(Problem)
Find the word "agent" in the data below and copy each line that holds it.
───
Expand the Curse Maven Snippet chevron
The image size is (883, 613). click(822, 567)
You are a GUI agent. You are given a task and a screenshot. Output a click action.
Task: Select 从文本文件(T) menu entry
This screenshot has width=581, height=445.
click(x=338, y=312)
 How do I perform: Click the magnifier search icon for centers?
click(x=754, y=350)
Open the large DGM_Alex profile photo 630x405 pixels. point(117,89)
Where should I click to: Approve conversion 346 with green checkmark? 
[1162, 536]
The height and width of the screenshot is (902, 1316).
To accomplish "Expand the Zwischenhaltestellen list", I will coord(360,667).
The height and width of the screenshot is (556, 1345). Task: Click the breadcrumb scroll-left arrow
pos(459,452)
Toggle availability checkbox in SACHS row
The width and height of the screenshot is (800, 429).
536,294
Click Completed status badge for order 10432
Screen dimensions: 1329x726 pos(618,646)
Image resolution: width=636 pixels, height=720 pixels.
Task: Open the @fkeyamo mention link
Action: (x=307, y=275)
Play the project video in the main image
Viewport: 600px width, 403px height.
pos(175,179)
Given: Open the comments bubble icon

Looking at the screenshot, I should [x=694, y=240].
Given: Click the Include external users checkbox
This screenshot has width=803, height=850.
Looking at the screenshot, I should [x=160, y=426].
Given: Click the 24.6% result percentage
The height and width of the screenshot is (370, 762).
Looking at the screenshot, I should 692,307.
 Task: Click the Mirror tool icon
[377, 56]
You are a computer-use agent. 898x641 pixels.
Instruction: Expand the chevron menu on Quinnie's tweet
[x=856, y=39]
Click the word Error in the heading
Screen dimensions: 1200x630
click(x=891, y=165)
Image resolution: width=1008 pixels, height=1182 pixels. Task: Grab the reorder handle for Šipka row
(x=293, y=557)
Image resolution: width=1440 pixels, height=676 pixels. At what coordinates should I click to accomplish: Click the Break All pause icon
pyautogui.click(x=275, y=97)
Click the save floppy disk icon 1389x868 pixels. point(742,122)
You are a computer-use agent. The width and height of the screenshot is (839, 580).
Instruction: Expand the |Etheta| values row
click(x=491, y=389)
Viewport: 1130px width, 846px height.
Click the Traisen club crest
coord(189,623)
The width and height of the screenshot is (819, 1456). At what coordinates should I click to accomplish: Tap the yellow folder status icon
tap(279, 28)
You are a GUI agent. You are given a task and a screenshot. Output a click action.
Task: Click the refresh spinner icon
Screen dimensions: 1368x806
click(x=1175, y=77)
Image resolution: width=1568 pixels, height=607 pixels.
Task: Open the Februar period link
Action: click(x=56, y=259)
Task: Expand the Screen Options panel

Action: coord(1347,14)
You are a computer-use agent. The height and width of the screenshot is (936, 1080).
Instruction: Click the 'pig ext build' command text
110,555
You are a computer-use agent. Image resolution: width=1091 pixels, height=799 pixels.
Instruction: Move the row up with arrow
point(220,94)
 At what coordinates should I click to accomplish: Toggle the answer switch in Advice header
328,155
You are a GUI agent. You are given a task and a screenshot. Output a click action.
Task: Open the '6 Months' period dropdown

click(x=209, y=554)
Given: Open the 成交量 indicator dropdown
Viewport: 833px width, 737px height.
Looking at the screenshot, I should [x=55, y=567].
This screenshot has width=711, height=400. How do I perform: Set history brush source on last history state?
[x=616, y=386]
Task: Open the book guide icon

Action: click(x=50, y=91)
───
(Response box)
You are a GUI agent. You are given a task and a screenshot. Output a click action.
You are a computer-use agent. 898x641 pixels.
You are a computer-use agent. The width and height of the screenshot is (839, 580).
You are a GUI agent. You are given a task and a screenshot. Output a click action.
You are a computer-use agent. The height and width of the screenshot is (936, 1080).
You are a computer-use agent. Image resolution: width=1091 pixels, height=799 pixels.
You are a GUI agent. You are given a task and a screenshot. Output a click action.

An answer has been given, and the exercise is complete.